The functional outcomes of cardiotoxicity are cardiomyopathy, arrhythmias and heart failure. The latter occurs when the function of the heart is compromised to the extent that it can no longer pump enough blood to oxygenate the organs of the body. Ultimately, this can lead to death. These functional outcomes cannot be measured in vitro. Instead, biomarkers of key events at the cellular and tissue level, which are associated with these outcomes, are measured [1]. The challenge is to understand how the resultant in vitro concentration-response curves can be interpreted to give meaningful predictions of adverse outcomes in humans, both on the individual and the population level.

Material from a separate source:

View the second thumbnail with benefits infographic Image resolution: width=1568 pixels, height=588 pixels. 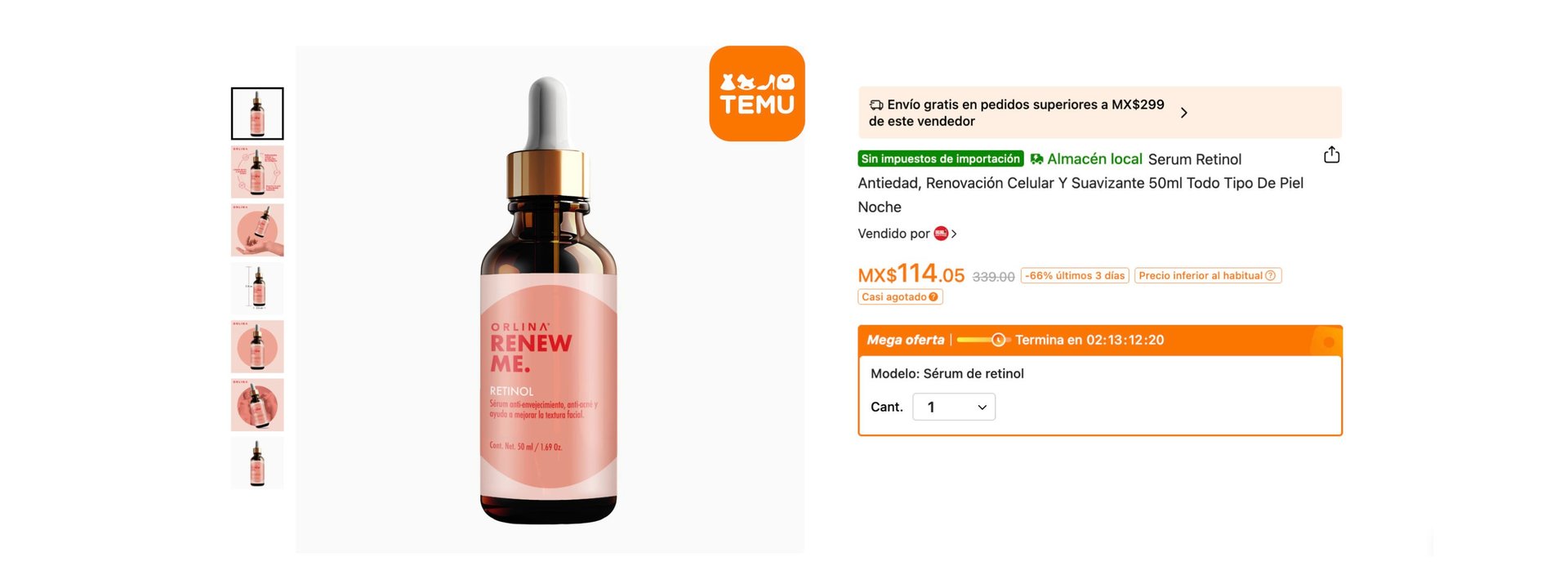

Physiologically-based kinetic (PBK) models are deterministic computational models that use differential equations to capture and describe the biokinetics of chemical compounds. Their typical application is to predict the concentration of chemical compounds at their site of action at specified times following known exposures. PBK models range from comprehensive whole-body models to more detailed models of specific organs and tissues.

There is rising recognition of the value of PBK models within the new approach methodology (NAM) framework for predicting toxicity [2]. For example, they are used to translate the concentration-response curves that are measured in vitro to in vivo dose-response curves (iterative forward dosimetry). This is an essential step towards determining a Benchmark Dose (BMD) or a No Observable Adverse Effect Level (NOAEL) for regulatory purposes. They are also used to reconstruct in vivo exposures by combining biomonitoring data and in vitro concentration-response curves (reverse dosimetry).

In this presentation, we will examine how PBK models have been used in chemical risk assessment for cardiotoxicity. We will then proceed to discuss how these models can be refined given current knowledge of the adverse outcome pathways for cardiotoxicity, and the biomarkers that can be measured in advanced in vitro models.